Coming into this show, I didn’t quite know what to expect. Reading the synopsis, I didn’t see how the concept related to the real Billy the Kid (which the title clearly alludes to), and the poster’s allusion to the trans pride flag completely went over my head. But I came out thoroughly impressed. Gez Mercer and Conway McDermott’s new musical, which is receiving a semi-staged run for three nights at the Vaudeville Theatre, turned out to be a powerful show with a moving score, performed brilliantly by a vocally thrilling cast.


While the story is not overly ground-breaking, it works as a vehicle for exploring important themes and promoting messages of self-acceptance and hope – timely, given our current age of divisiveness. Billie Belle (played captivatingly by Olivia Saunders) is a girl living in a bible belt town with hopes of getting a city college scholarship to escape her ‘White-Trash Girl’ life, together with her childhood sweetheart, Brody Benson (performed with beautiful sensitivity by Rob Kershaw). The perfect dream is seemingly dashed, however, when she discovers Brody has been sexting the school’s queer outcast.


The musical is still in development, and indeed, the show could be tighter. At times, the production feels a little chaotic, with ideas being introduced but not fully explored. And while Mercer surely has a future as a capable composer and lyricist, there are many songs that are too brief and don’t exactly go anywhere. Maybe the goal was to achieve ‘sung-through’ status, but the story definitely calls for it to be a book musical, and not every character needs their own number. Songs should be earned, and here, they all could use more breathing space.
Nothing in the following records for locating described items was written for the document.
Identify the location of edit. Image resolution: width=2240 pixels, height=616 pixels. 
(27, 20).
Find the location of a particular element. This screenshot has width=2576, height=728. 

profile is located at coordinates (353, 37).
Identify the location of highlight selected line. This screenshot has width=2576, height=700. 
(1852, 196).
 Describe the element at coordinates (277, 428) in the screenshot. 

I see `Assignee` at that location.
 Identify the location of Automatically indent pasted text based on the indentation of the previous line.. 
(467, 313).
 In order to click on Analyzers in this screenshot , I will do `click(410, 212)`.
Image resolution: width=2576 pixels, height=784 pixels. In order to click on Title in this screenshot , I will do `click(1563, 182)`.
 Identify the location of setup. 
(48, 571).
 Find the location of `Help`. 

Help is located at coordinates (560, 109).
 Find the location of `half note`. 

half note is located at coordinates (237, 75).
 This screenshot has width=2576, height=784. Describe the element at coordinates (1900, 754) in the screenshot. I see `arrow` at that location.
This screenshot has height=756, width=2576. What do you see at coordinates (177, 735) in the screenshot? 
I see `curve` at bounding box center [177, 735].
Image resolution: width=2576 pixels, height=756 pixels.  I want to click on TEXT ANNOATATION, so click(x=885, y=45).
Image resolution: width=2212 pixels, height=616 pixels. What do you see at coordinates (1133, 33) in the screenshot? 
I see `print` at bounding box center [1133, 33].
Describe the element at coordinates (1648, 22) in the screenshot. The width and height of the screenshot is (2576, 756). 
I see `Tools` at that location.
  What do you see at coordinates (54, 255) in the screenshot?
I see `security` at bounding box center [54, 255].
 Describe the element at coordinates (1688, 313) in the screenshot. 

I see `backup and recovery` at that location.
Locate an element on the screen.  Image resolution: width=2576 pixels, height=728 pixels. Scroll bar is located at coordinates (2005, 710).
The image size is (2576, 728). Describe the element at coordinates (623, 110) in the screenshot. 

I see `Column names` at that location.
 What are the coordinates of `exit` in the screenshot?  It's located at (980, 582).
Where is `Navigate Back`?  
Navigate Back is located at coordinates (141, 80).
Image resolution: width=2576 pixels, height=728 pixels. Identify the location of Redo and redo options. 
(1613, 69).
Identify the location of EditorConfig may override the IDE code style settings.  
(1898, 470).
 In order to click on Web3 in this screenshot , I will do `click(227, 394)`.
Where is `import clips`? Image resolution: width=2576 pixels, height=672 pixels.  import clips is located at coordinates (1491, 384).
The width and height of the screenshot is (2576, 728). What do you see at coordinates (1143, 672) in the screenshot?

There’s a gripping moment when Billie sings about her commitment to supporting Brody in ‘My Favourite Guy’ (sung with great verve by Saunders), but it’s not clear how she overcomes her initial reaction to him being gay.


The show makes a passing mention of being set in 2015 America, but this doesn’t quite come across – indeed, Mercer, a Liverpudlian, has admitted to never having been to the US. This isn’t exactly a criticism – it just means the story takes place more in an idyllic ‘Americana’ backdrop, a sort of timeless, fantastical world, intentionally or unintentionally maintained by the whimsical quality of the pastel coloured-costumes (inspired by the trans pride flag). This allows the story to feel universal, but it also makes the show less grounded and lacking in weight. It doesn’t necessarily need to be rooted more in history, but it should be offset with more depth and heart to its characters, many of which appear hammy and caricature-y.


One major exception is Betty Belle, Billie’s mother, though this is in large part due to Jodie Steele’s irresistible performance. Steele injects so much precision and honesty into the role, carefully balancing her being a neglectful mother and fiercely strong-willed woman. She gives the character and her relationship with Billie much needed humanity, with all of her scenes being a joy to watch – from her howling ‘Cowboy Thunder’ to her beautiful reconciliation with her daughter.


Setting aside my picky gripes, the production offers an enjoyable night out to celebrate self-worth, loaded with powerful moments brought to life by truly versatile actors – the life-affirming and hopeful ending is definitely earned by the hardworking cast (directed by Kerry Kyriacos Michael). Ryan Kopel, Hannah Victoria and Ki Griffin bring in some edge as the town’s queer outsiders, passionately singing about their right to be who they are, while Phoebe-Loveday Raymond, Yuki Sutton and Natasha J Barnes add marvellous comedy as bible-thumping classmates, particularly when celebrating their identities in ‘Southern Girls’. With further polish to the book, along with a larger ensemble and set, I’m sure the show will be a homerun when it inevitably gets a fully staged production.